__Required actions__:
1 > Answer these questions using the excerpt about Joel Stroetzel.
(a) On what date was Stroetzel born?
(b) What instrument did he play before switching to guitar?
(c) Which college did he attend without graduating?
2 > In the excerpt about Joel Stroetzel, copy the passage starting with "Joel Michael Stroetzel" and going on through "a Canadian woman.".

Joel Michael Stroetzel (born July 24, 1980) is an American musician, best known as the rhythm guitarist from the Massachusetts metalcore band Killswitch Engage.

==Background==
Stroetzel originally played piano in his youth, but after hearing Guns N' Roses for the first time, switched to playing guitar. He began to teach guitar lessons at a local music store (Performance Music) while in high school and played in the Westfield High School Jazz Band. He attended the Berklee College of Music in Boston but did not graduate. Stroetzel's guitar style is influenced by Slayer, Anthrax, Zakk Wylde, as stated on the World Ablaze DVD. He is married to a Canadian woman.

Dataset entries
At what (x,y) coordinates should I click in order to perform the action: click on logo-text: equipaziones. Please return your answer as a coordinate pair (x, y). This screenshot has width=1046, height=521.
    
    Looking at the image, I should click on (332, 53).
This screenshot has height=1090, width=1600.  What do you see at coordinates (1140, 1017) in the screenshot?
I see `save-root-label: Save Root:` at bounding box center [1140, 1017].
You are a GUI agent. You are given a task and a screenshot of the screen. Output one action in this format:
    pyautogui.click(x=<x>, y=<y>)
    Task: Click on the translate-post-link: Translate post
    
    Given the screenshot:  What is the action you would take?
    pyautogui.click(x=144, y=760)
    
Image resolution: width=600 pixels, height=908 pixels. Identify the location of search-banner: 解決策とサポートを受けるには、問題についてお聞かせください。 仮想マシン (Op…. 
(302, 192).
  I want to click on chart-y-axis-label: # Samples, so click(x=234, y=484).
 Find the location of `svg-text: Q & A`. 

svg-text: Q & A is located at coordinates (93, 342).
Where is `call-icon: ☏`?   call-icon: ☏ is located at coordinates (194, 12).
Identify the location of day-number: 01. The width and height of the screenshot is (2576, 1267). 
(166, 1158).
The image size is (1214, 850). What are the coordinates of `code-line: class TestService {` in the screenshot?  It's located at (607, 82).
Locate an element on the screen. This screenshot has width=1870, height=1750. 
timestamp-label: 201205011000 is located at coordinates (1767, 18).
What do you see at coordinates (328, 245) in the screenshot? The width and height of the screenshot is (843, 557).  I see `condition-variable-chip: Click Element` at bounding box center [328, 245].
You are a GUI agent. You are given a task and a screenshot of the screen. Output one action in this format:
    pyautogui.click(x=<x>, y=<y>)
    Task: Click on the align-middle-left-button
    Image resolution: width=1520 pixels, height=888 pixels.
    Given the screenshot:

__Answers by task__:
1 >
(a) July 24, 1980
(b) Piano
(c) The Berklee College of Music in Boston

2 >
Joel Michael Stroetzel (born July 24, 1980) is an American musician, best known as the rhythm guitarist from the Massachusetts metalcore band Killswitch Engage.

==Background==
Stroetzel originally played piano in his youth, but after hearing Guns N' Roses for the first time, switched to playing guitar. He began to teach guitar lessons at a local music store (Performance Music) while in high school and played in the Westfield High School Jazz Band. He attended the Berklee College of Music in Boston but did not graduate. Stroetzel's guitar style is influenced by Slayer, Anthrax, Zakk Wylde, as stated on the World Ablaze DVD. He is married to a Canadian woman.